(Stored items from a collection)

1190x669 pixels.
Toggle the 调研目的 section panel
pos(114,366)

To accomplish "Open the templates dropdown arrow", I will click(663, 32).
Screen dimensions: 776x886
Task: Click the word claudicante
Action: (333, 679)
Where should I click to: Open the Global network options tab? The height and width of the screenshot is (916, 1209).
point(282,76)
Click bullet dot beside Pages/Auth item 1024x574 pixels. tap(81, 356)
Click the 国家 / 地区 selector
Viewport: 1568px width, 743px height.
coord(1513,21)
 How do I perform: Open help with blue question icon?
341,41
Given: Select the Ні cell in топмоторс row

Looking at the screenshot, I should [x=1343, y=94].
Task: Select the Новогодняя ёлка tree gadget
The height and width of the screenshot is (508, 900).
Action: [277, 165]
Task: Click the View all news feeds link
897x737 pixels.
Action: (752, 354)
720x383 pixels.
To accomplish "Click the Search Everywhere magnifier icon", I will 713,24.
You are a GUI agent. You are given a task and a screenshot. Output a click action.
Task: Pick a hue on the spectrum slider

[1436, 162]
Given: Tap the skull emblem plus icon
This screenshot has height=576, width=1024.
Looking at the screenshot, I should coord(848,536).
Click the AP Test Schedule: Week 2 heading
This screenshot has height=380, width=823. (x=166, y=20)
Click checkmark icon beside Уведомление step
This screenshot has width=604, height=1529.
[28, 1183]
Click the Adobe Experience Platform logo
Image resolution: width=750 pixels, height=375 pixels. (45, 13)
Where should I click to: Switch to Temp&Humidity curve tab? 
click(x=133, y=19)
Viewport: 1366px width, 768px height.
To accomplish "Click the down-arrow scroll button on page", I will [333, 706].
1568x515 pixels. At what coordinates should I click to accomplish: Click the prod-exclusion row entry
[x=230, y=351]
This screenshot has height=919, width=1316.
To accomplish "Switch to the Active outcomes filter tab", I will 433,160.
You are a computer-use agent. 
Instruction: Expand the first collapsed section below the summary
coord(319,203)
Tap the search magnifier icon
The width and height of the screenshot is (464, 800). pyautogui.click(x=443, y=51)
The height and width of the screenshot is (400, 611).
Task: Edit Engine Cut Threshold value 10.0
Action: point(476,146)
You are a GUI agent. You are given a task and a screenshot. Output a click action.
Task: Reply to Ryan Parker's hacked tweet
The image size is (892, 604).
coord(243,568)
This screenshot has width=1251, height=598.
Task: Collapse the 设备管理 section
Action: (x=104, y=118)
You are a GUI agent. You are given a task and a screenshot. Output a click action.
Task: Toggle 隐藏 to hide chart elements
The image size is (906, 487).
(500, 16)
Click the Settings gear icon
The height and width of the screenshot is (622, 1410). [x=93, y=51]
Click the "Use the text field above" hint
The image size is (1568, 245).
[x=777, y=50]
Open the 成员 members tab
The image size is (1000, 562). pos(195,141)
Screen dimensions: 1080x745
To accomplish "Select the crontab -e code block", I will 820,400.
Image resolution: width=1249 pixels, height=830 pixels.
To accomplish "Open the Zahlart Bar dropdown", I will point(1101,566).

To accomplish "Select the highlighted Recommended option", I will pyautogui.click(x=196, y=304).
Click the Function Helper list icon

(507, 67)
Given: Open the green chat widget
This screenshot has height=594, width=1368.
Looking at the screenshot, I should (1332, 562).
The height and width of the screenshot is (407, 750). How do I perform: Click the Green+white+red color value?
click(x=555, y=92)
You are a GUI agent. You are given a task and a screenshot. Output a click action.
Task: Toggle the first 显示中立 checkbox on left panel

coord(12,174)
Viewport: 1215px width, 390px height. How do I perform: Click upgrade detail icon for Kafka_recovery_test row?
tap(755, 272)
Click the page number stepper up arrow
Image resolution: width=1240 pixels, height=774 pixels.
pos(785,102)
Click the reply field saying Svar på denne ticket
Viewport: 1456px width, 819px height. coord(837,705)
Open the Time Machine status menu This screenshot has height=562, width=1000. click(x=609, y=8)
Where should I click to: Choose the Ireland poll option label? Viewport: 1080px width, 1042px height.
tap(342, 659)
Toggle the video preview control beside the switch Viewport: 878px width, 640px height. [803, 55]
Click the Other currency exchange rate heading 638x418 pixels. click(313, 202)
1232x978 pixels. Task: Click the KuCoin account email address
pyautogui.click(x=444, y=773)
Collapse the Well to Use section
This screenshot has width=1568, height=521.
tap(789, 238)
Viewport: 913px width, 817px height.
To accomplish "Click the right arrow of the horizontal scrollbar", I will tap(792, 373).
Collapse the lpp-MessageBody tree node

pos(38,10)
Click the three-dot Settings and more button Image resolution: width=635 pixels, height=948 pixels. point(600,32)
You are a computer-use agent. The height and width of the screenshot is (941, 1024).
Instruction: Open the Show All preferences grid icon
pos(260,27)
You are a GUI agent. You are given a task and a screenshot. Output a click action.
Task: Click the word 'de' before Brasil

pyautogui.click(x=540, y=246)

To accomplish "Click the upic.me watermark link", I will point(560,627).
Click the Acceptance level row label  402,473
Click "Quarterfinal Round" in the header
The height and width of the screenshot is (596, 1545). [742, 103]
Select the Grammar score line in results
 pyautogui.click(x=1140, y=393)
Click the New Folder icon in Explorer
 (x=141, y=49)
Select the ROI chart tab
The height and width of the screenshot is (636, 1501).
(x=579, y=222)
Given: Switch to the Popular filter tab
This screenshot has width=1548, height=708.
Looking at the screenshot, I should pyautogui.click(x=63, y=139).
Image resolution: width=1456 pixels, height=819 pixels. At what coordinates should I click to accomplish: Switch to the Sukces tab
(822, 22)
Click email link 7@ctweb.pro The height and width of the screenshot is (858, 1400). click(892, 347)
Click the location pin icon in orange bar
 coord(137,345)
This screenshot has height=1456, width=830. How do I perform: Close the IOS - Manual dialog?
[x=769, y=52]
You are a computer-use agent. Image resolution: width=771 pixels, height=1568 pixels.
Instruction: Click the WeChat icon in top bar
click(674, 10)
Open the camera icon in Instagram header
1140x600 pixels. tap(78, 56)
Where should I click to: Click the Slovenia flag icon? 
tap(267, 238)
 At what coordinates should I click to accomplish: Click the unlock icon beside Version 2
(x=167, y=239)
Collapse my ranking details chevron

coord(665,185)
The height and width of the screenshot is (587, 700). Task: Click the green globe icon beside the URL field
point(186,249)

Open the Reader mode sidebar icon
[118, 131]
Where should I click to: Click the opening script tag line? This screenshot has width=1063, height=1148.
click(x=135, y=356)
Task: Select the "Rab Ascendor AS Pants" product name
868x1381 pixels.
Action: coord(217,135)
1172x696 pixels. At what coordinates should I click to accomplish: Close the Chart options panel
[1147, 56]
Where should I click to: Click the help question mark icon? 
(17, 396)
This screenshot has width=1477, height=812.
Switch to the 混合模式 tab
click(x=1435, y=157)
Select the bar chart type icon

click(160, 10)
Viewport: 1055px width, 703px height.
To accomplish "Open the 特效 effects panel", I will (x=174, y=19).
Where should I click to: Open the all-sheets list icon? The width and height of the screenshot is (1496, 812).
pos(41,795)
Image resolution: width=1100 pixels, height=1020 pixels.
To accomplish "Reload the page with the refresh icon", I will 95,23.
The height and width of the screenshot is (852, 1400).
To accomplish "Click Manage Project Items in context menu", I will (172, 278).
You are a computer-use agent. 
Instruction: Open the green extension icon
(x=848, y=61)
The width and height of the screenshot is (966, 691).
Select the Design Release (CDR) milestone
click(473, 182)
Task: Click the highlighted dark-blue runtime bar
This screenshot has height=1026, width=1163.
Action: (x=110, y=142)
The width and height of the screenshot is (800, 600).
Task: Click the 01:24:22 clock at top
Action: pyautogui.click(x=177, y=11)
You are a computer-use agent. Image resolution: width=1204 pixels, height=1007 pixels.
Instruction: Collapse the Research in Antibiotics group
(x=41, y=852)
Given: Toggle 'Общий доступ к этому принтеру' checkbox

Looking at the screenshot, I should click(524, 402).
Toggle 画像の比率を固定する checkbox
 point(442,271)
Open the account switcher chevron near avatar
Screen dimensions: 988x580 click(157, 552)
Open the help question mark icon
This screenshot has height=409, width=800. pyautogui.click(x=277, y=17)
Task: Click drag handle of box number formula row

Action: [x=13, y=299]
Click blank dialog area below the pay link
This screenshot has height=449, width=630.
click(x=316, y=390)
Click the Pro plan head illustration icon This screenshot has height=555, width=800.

Requirement — Please retype the lines between the one holding "will click(663, 32)." and the one holding "Looking at the screenshot, I should [x=1343, y=94].", inclusive, without changing anything.

Response below —
To accomplish "Open the templates dropdown arrow", I will click(663, 32).
Screen dimensions: 776x886
Task: Click the word claudicante
Action: (333, 679)
Where should I click to: Open the Global network options tab? The height and width of the screenshot is (916, 1209).
point(282,76)
Click bullet dot beside Pages/Auth item 1024x574 pixels. tap(81, 356)
Click the 国家 / 地区 selector
Viewport: 1568px width, 743px height.
coord(1513,21)
 How do I perform: Open help with blue question icon?
341,41
Given: Select the Ні cell in топмоторс row

Looking at the screenshot, I should [x=1343, y=94].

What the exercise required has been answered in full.